There doesn't have to be _one_ dungeon for that. Again, DD is a pretty good reference, with a large area of lootable "dungeons", most of which actually aren't.

Well, for a few that I've thought of since posting this thread:

>Rather than a mysterious dungeon, it's a new continent that's been discovered and the adventure town is a coastal settlement, and several groups with vested interests in said settlement are hiring freelancers and mercenaries to go there and start exploring the area and charting the territory.
>Similar concept except it's just a frontier settlement in an otherwise dangerous area made possible by a macguffin.
>It's a literal gold rush town that happens to be in a dangerous area.
>Keep the dungeon, but the leadership of the town is in cahoots with whatever mysterious force lies below to keep the meatgrinder going indefinitely for their mutual profit.

I'd ask my players what they think is fun and interesting and then put it in the game, rather than relying on a bunch of strangers on the internet who probably don't even play RPGs to tell me what is or isn't going to make for a good game.

The only campaign I've run like that had a nice comfy town and a mine that produced some magic storing crystals and fungi useful to alchemy. The whole area was slightly more 'alive' than elsewhere, with good crops and plentiful, large animals.

Then the smoke came from the mines. A green haze turning man and beast alike into mutants. Some resisted and proved immune, including the PCs by default. But it was clear someone needed to go down and find the source to stop it.

At first they met only mildly mutated miners, then violent ones, then orcs and goblins. The further down they went the more monstrous everything got and the smoke grew thicker and greener. They encountered hidden dwarf, fey, kobold and drow outposts, barely surviving. At the bottom, a great magical seal, glowing bright green and venting tons of smoke. Party decided to smash it, either breaking the smoke spell or releasing the source and slaying it.

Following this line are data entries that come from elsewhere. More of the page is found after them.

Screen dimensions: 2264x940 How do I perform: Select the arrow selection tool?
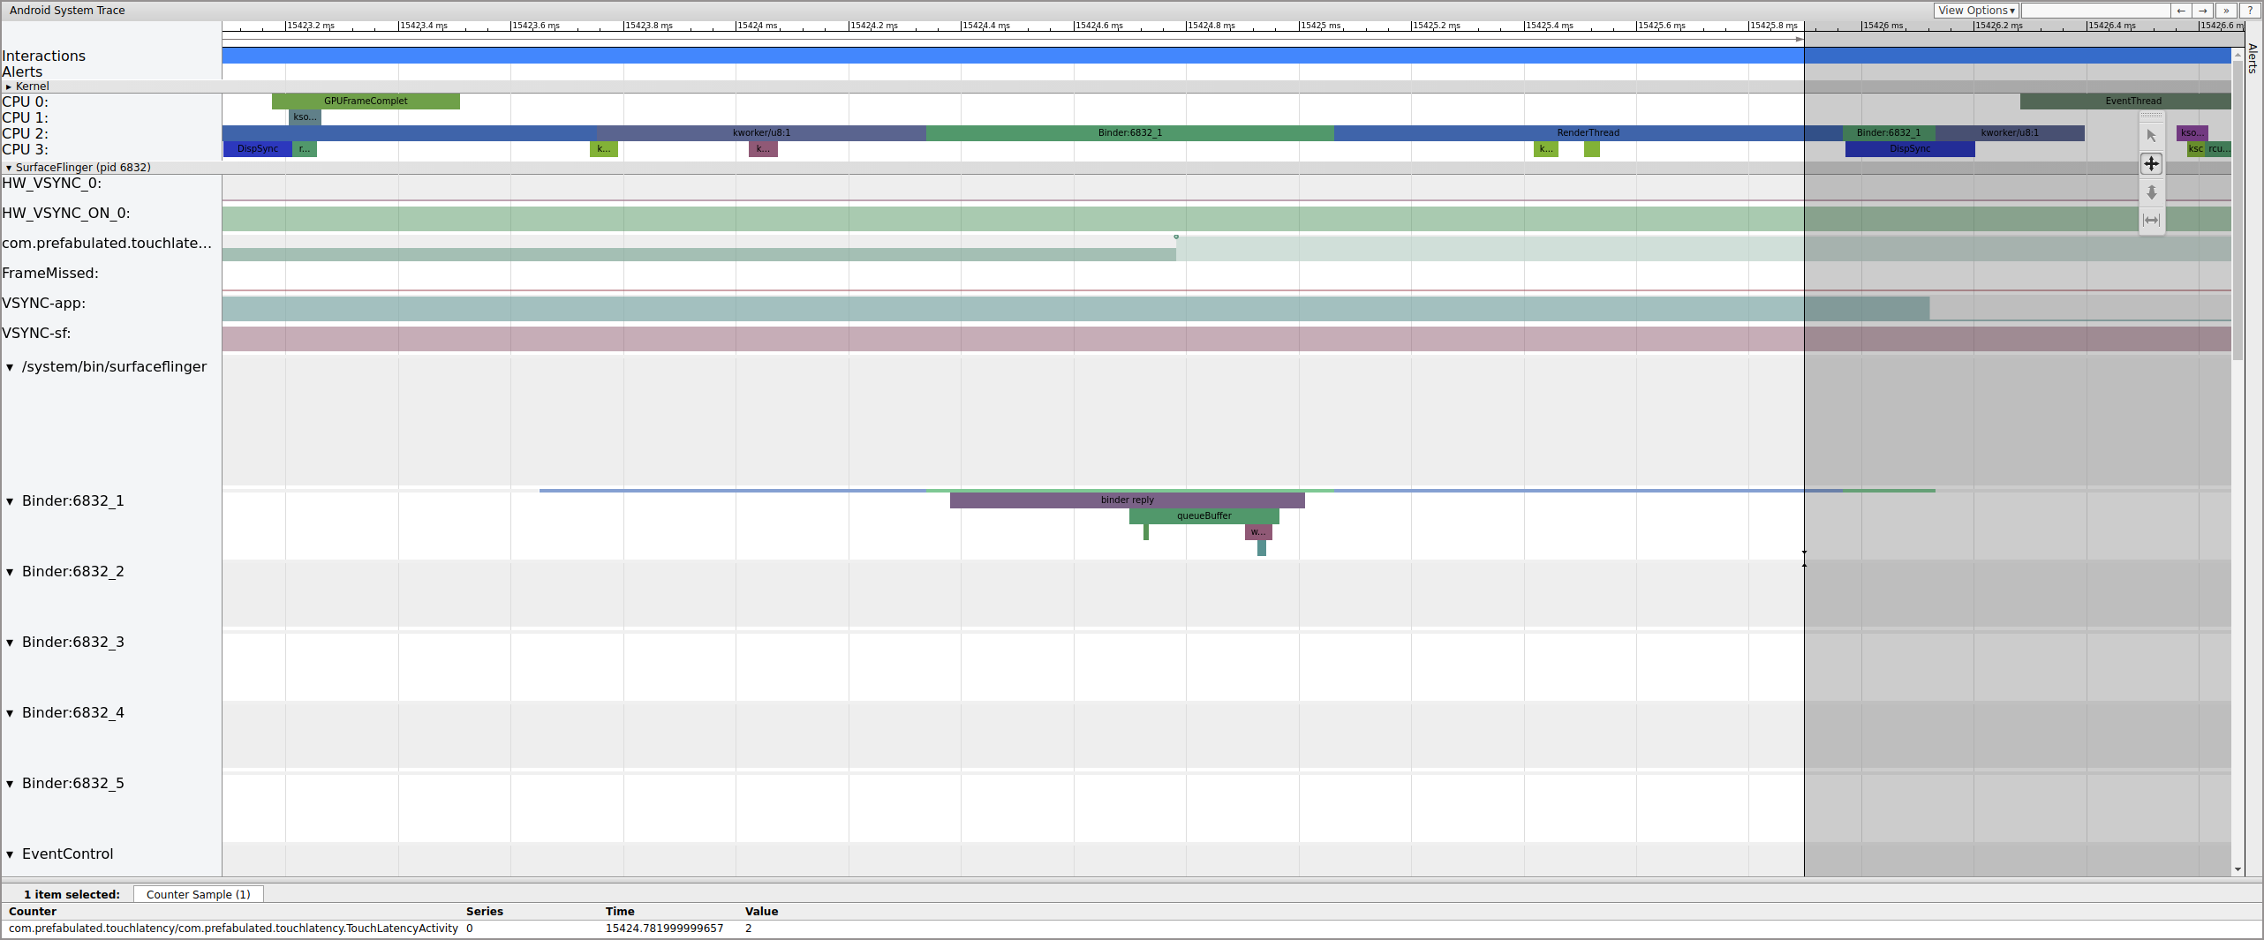2151,137
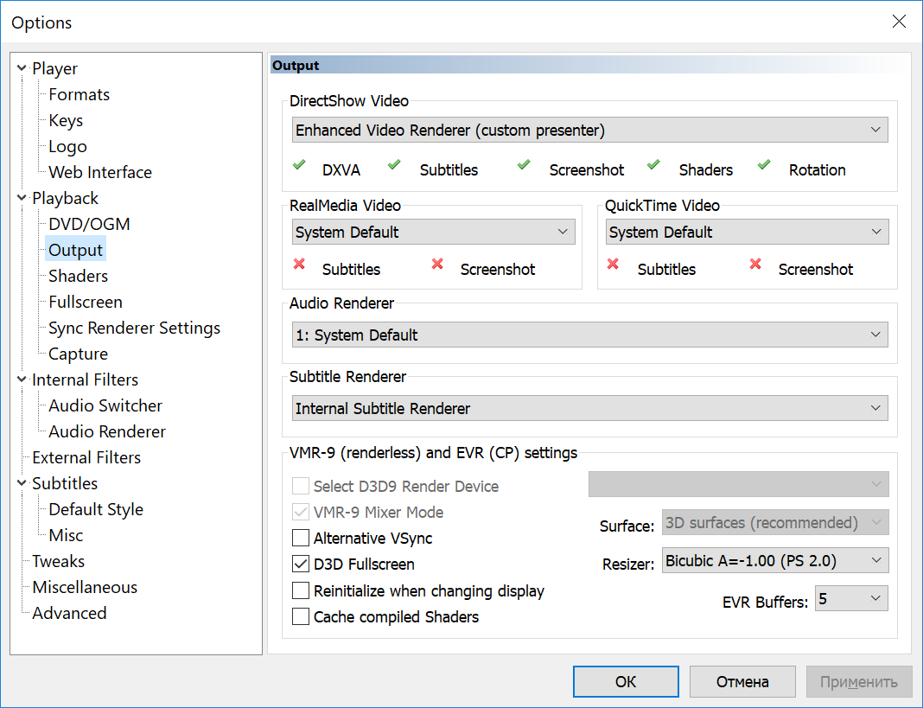
Task: Select Sync Renderer Settings in tree
Action: (x=134, y=328)
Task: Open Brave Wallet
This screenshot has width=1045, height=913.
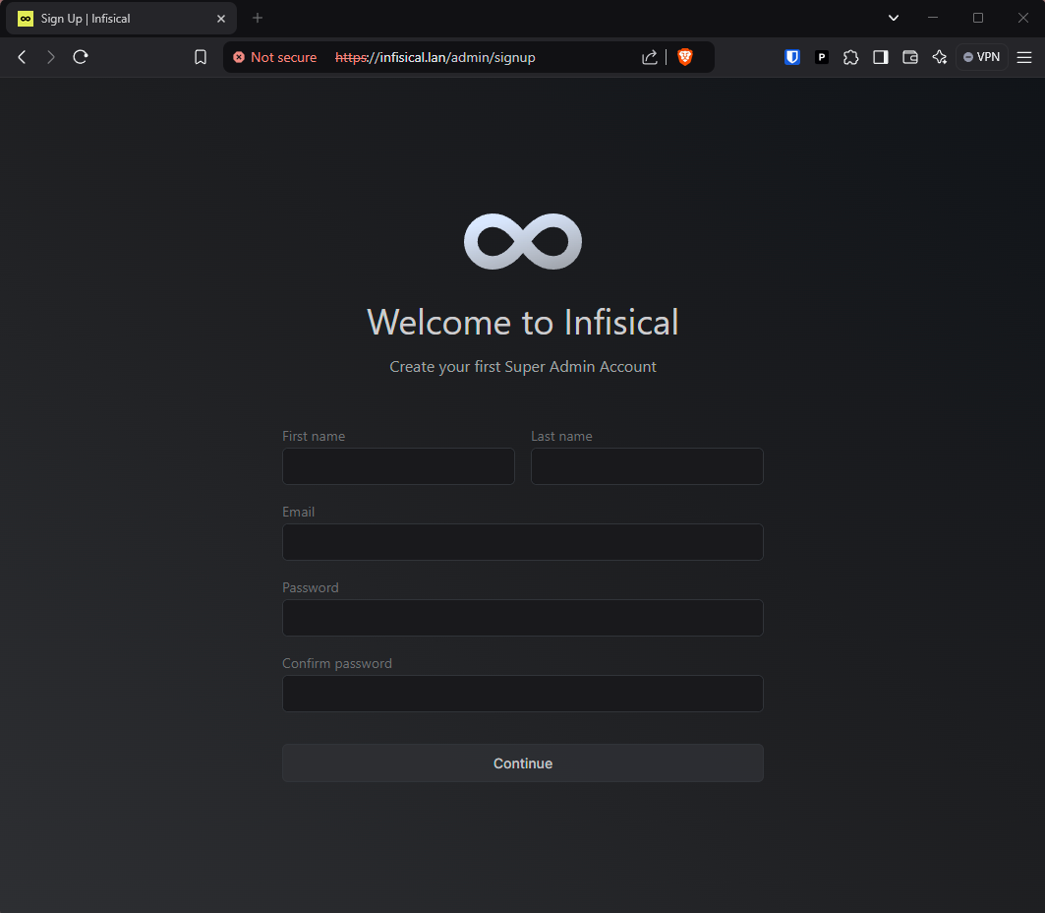Action: tap(909, 57)
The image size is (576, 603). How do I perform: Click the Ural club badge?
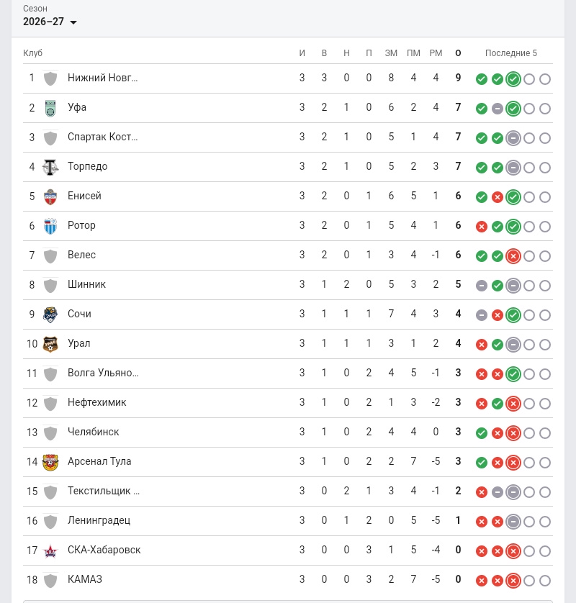(x=50, y=344)
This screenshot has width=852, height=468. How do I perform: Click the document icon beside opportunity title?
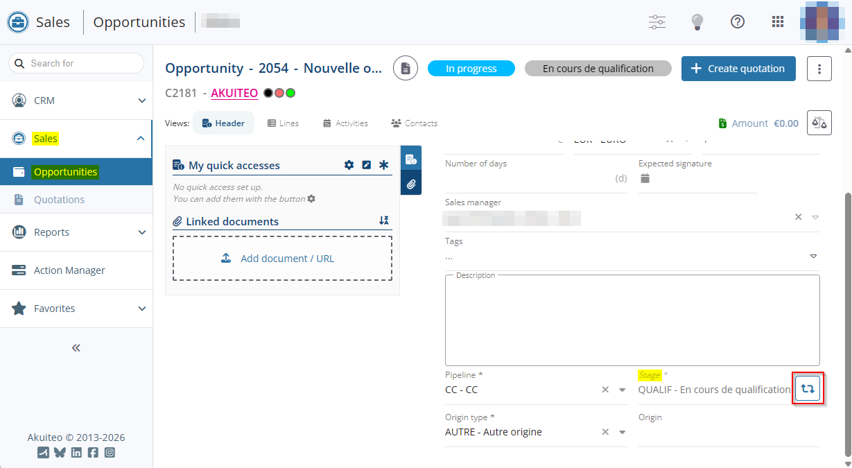[x=406, y=69]
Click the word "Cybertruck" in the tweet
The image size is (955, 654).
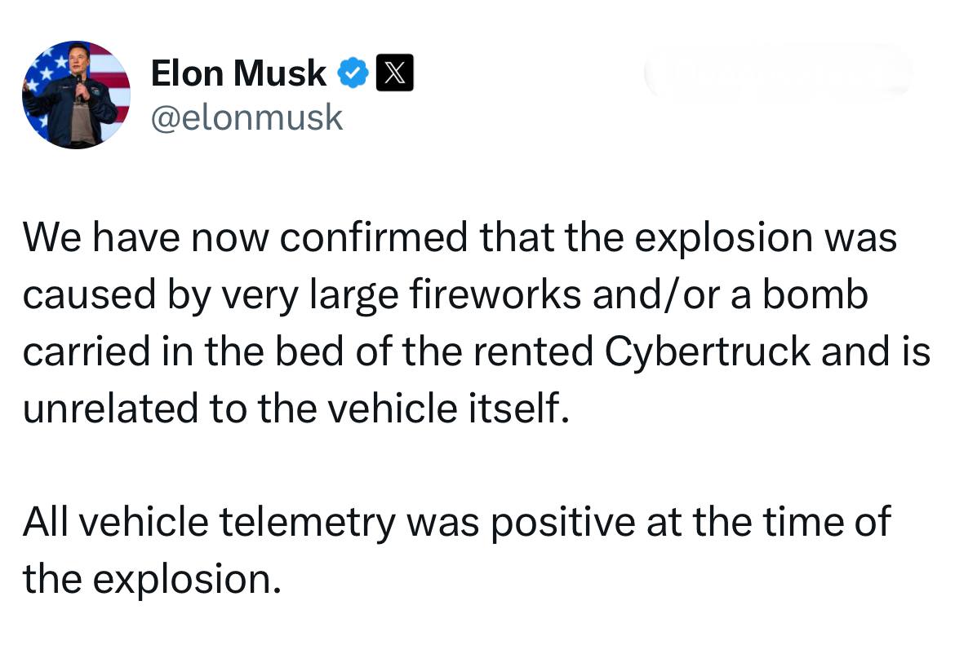(x=708, y=351)
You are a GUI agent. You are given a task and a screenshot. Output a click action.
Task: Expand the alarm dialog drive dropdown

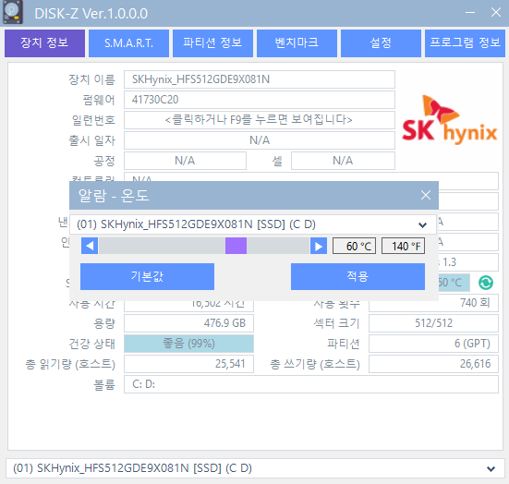[x=422, y=224]

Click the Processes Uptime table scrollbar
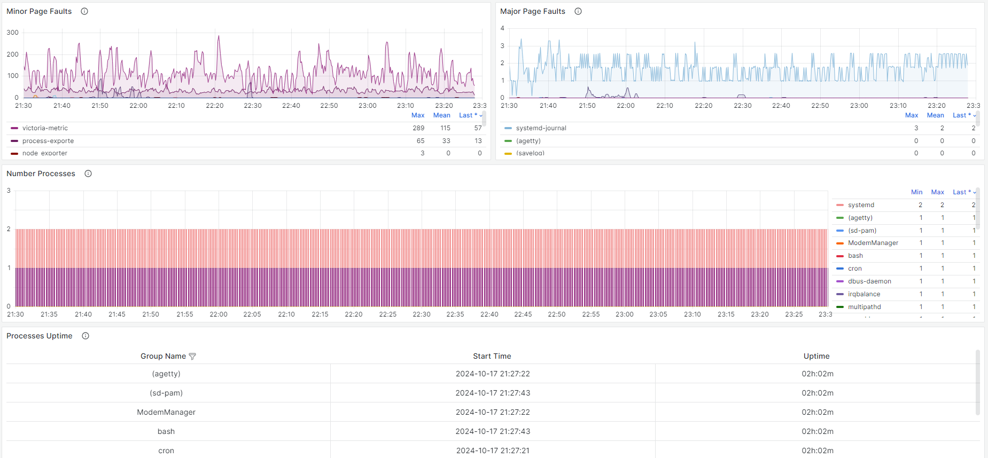pyautogui.click(x=978, y=382)
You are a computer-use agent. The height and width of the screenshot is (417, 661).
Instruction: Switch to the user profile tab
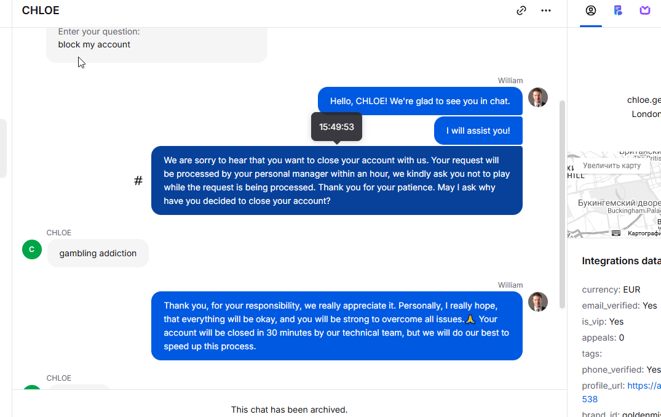click(591, 10)
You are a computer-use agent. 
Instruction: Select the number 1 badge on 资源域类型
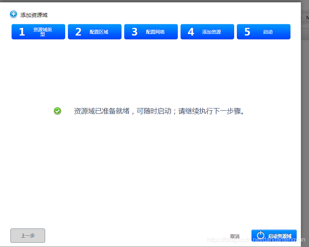tap(22, 31)
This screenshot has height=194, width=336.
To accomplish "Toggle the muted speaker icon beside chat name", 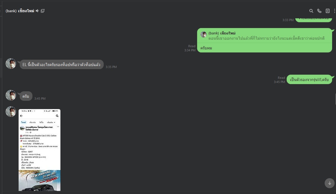I will (37, 11).
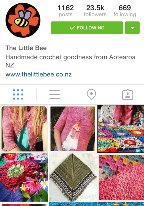Open photo map location pin icon
This screenshot has width=144, height=206.
[91, 94]
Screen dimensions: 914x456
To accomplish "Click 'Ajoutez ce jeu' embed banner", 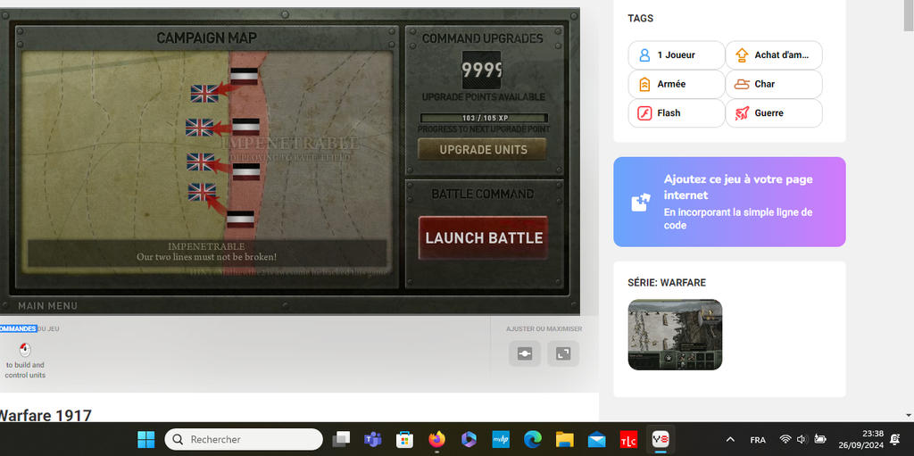I will [x=729, y=202].
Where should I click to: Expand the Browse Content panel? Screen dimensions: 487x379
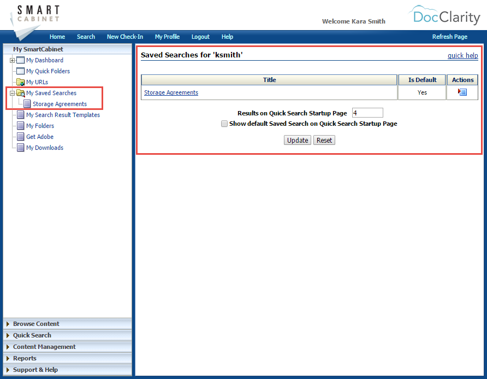click(x=36, y=324)
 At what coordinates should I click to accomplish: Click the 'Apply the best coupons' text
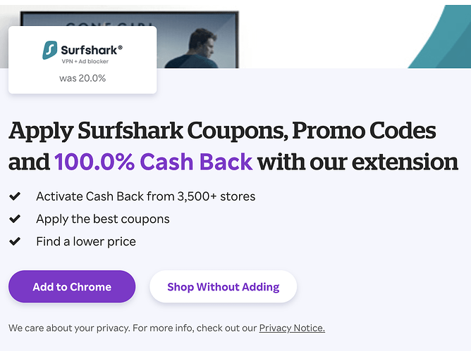[103, 219]
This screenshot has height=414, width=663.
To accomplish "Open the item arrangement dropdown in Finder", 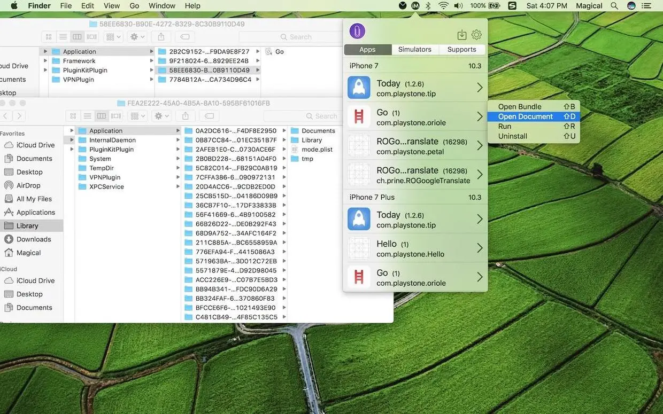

The slowly weakening seal had been holding the Tarrasque in slumber. Chase scene ensued, back to the surface, facing off against it at the bottom of the mine shaft as villagers looked down from above. The party won, barely, and were declared heroes, smoke effects cleared up, etc. Was a fun campaign.

>Keep the dungeon, but the leadership of the town is in cahoots with whatever mysterious force lies below to keep the meatgrinder going indefinitely for their mutual profit.

I like this. Maybe something like in... some game I don't remember the name of. It was set in an old mining town. The mine was closed (said that it ran out) a long time ago, and the town started to falter. There was even a really shitty disaster a few years after that was the final nail in the coffin... or so it seemed. Things had been admittedly hard, but the town recovered.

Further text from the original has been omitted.